====== DATA SHOWN ======

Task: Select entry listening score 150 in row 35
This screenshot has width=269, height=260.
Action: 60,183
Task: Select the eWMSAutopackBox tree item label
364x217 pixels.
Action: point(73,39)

======
====== DATA SHOWN ======

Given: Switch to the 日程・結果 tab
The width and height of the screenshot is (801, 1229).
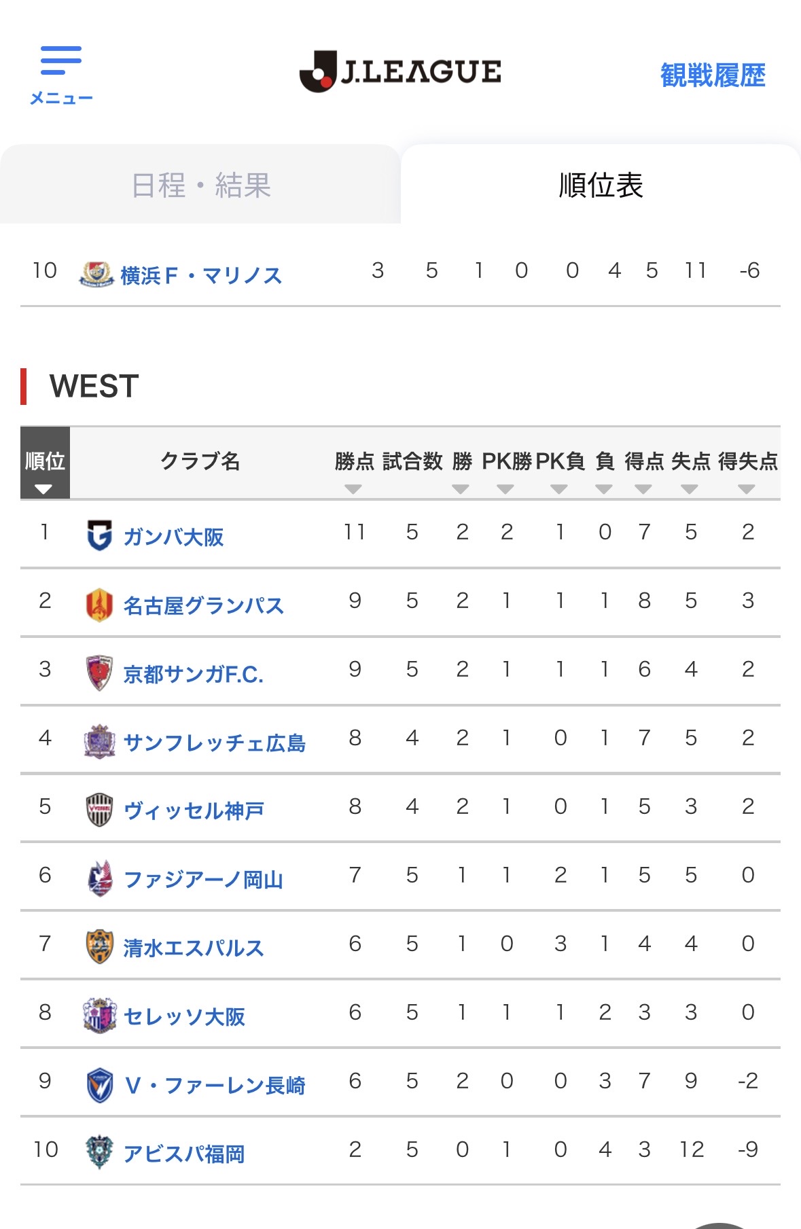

======

Every line in the records above with the string "Task" in it should be shown.

▶ FINAL ANSWER:
Task: Select entry listening score 150 in row 35
Task: Select the eWMSAutopackBox tree item label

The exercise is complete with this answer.